The patient is a 43-year-old gentleman with chronic instability of the right AC joint. On imaging, it appears to be grade three, but clinically, AP instability can be seen making it a grade 4 dislocation.
With the patient in the beach chair position. I prefer to make an incision along the underside of the clavicle centered on the coracoid, as this is an extensile exposure for this particular procedure. Using the diathermie, an incision is made along the platysma, overlying the clavicle.
It's important to fully expose the lateral clavicle as access to the coracoid, the AC joint and the CA ligament will be required. In chronic cases, there is always a lot of scarring under the clavicle. It will also be seen that at the end of the procedure there is a lot of redundant tissue superiorily as this has been chronically stretched by the dislocation of the lateral clavicle.
Once the clavicle has been exposed and mobilized, the superior surface of the coracoid needs to be identified. Using this technique, it is not necessary to identify the inferior surface in any way. It is then relatively easy to identify the CA ligament as it comes off the coracoid laterally.
Sharp dissection is necessary to release the superior and inferior borders before the acromion is identified. Using a scalpel, the CA ligament is released from the under surface of the acromion. Using this technique, it is not necessary to take a bone block.
Once released, the adhesions can be mobilized further to give the full excursion of the ligament. A fiber wire whip stitch is then inserted along the superior border and brought up the inferior border to produce two tails.
In chronic cases there is often a lot of damage to the AC joint, and it is necessary to remove approximately 5 millimeters of the distal clavicle. This is done using a saw. The blade can then be used to chamfer the edges of the clavicle, to avoid any sharp edges which can be palpated under the skin.
A 3.8 millimetre drill hole is made in the clavicle above the coracoid.
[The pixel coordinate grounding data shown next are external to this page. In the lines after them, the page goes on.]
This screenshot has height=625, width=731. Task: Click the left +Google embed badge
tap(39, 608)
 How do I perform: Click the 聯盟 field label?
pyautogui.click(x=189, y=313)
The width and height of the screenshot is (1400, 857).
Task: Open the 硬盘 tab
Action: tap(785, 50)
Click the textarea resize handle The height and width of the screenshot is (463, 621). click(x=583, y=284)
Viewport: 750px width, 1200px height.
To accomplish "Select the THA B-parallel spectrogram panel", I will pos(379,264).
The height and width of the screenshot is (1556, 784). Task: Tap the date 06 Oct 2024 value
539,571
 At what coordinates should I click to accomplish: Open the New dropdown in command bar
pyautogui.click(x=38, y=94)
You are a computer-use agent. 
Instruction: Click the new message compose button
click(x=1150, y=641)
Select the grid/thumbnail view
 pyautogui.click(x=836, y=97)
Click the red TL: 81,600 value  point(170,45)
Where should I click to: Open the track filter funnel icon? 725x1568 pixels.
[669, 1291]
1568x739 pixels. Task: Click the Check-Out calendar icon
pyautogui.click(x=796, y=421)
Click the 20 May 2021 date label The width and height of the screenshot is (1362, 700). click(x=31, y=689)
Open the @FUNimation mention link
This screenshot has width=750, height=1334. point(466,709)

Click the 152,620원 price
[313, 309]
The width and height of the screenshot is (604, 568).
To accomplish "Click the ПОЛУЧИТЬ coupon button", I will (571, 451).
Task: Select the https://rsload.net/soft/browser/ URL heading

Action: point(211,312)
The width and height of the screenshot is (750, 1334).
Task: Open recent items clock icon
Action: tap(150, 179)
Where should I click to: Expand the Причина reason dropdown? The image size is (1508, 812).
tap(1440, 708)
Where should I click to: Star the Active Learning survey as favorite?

The same drill is used to make a hole through the coracoid just in front of the clavicle as a separate step.
The socket for the CA ligament is made using a 6 millimetre flip cutter. This is positioned approximately halfway from the previously made hole and the lateral clavicle. Once the drill has passed all the way through the clavicle, the blade is flipped and a socket made in the under surface of the clavicle itself. Using the nitinol passing wire,
the tight rope is passed through the clavicle.
Once through the clavicle, the button is grasped and placed in the previously drilled coracoid hole. Using the mosquito, the button is pushed in firmly until it is flush with the superior surface. May not push or the drill bit can then be used to push the button all the way through the coracoid until it flips on the other side.
Security can be confirmed by pulling on the white sutures, both on the leading button and on the superior button. The tight rope construct is then reduced but not tied down at this stage. The nitinol passing wire is then used to pull the whip stitch through the lateral clavicle hole from inferior to superior.
The AC joint is reduced completely before the tight rope is tied securely. The whip stitch sutures are then tied over a dog bone button to complete the repair.
Now the clavicle has been reduced to its anatomical position in relation to the joint, it can be seen how stretched and loose the superior capsule and superior tissues are. An essential part of the procedure is a secure repair of all of the redundant superior tissue. I prefer to do this using an interrupted fibre wire before closing the fat with a continuous absorbable suture and the skin with a continuous subcuticular suture.
Patient is then placed in a sling for four weeks to further protect the repair before full range of motion activities are resumed.